Ma, come dicevo, in quella stessa qualità dell’azione educativa in cui si annidano i pericoli si possono trovare anche le risorse per superarli, gli “antidoti”.

È la pratica dell’osservazione che può preservare dal pericolo della generalizzazione indebita

[...] si generalizzano le proprie osservazioni iniziali nel momento in cui non si osserva più niente.

É l’osservazione che garantisce fedeltà ai fatti, alla realtà, attenta a non sbilanciare verso il soggetto la relazione soggetto-oggetto che costituisce la conoscenza

[...] nella conoscenza volgare i fatti vengono implicati troppo presto nelle ragioni. [...] perché un fatto venga definito e precisato, occorre un minimo di interpretazione. Ma se questa interpretazione minima corrisponde a un errore fondamentale, cosa ne resta del fatto?

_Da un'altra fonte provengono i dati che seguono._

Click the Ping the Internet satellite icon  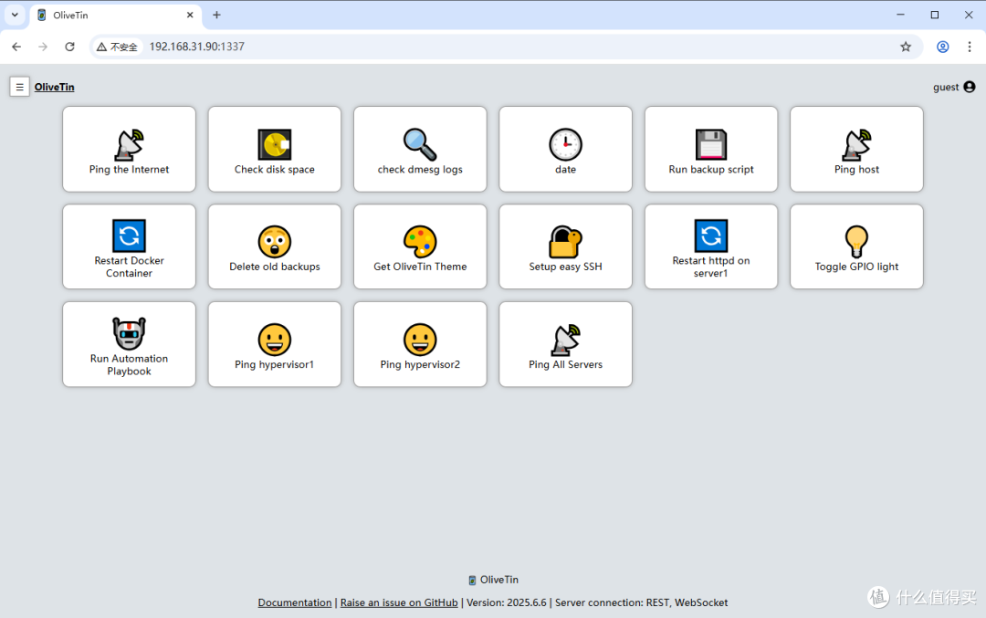tap(129, 144)
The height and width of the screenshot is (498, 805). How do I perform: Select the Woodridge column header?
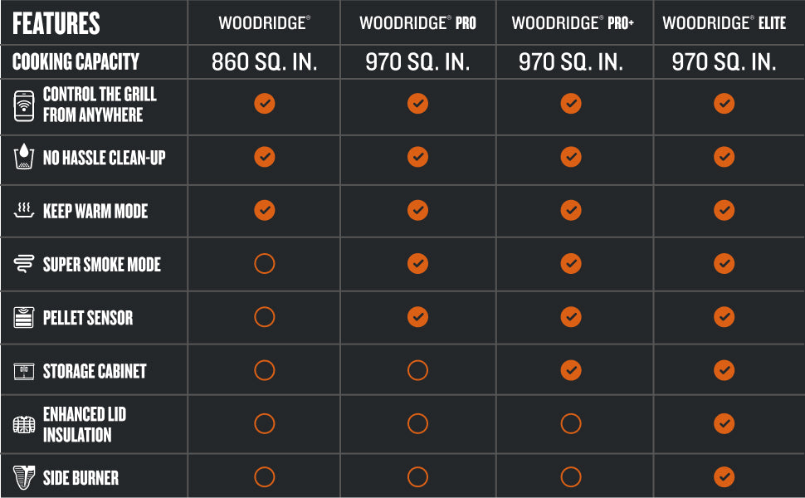(265, 23)
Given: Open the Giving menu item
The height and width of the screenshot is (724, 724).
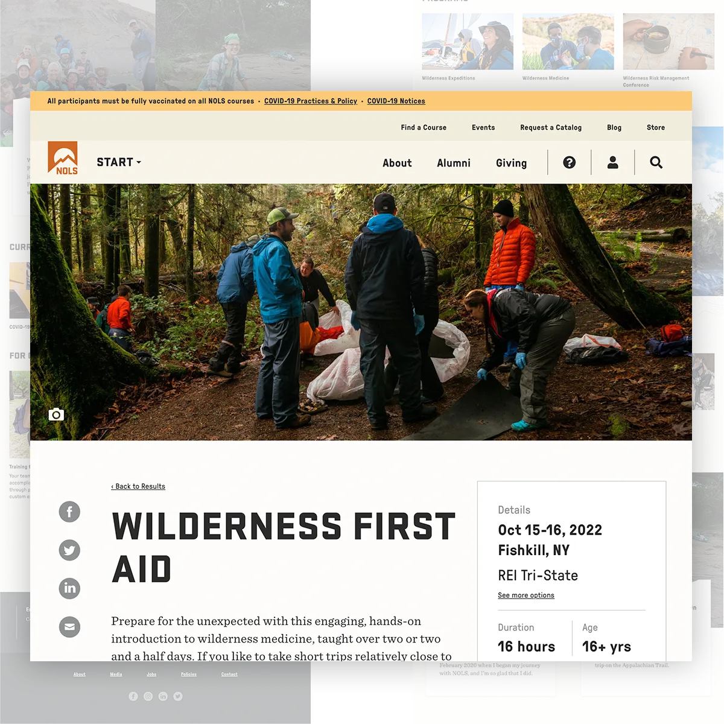Looking at the screenshot, I should (x=511, y=163).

Per una conoscenza scientifica essenziale è coltivare la qualità della precisione, perché permette di distinguere cogliendo differenze, anche attraverso la variazione

[...] in tutte le scienze rigorose un pensiero in ansia diffida delle identità più o meno apparenti e reclama continuamente più precisione, dunque più occasioni per distinguere.

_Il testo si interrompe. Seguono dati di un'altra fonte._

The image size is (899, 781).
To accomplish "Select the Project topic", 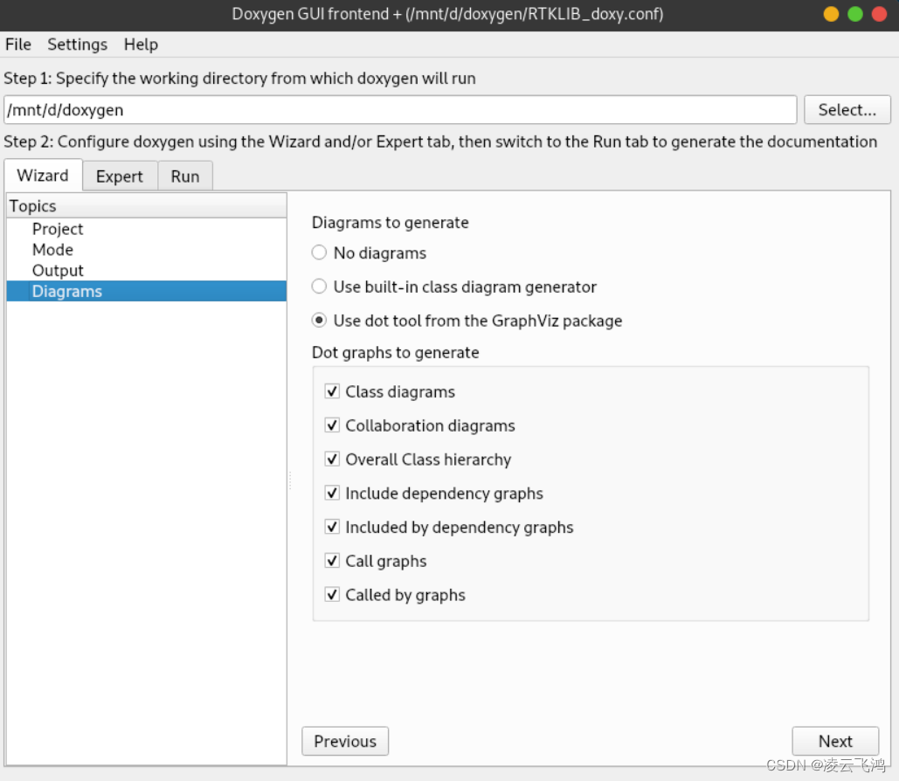I will 58,229.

Uno scienziato moderno cerca più di limitare il proprio dominio sperimentale che di moltiplicarne le istanze. Avendo a disposizione un fenomeno ben definito, cercherà di determinarne le variazioni, e sono queste variazioni fenomenologiche a designare le variabili matematiche del fenomeno.

Altro elemento essenziale è la consapevolezza dei contesti, ovvero delle condizioni che definiscono i limiti di validità di una conoscenza

Per inglobare nuove prove sperimentali occorrerà [...] studiare le condizioni di applicazione di tali concetti e soprattutto incorporare le condizioni di applicazione di un concetto nel senso stesso del concetto.

Una conoscenza che manchi di precisione, o meglio una conoscenza che non venga data insieme alle condizioni di una precisa determinazione, non è una conoscenza scientifica.

(nel caso dell’exhibit di cui sopra variare le condizioni potrebbe essere determinante per capire se è la luce o il calore a provocare il fenomeno).

Se si vuole aprire alla dimensione scientifica, va considerata come direzione di sviluppo l’astrazione, naturalmente tenendo conto dei limiti di questo discorso in relazione all’età dei bambini. Astrazione sia nel senso della argomentazione

Sarebbe senza dubbio più semplice insegnare solo il risultato, ma l’insegnamento dei risultati della scienza non è mai un insegnamento scientifico. Se la linea di produzione spirituale che ha portato al risultato non viene esplicitata, si può esser certi che lo studente combinerà il risultato con le sue immagini più familiari...

(“il nero attira il calore” come scorciatoia rispetto a un percorso di ricerca di spiegazioni)

Astrazione anche nel senso della formalizzazione, fino alla matematizzazione

Per rompere con la seduzione esercitata dalle forme semplici e compiute su cui possono accumularsi tante interpretazioni erronee, la cosa migliore è esplicitarne la produzione algebrica.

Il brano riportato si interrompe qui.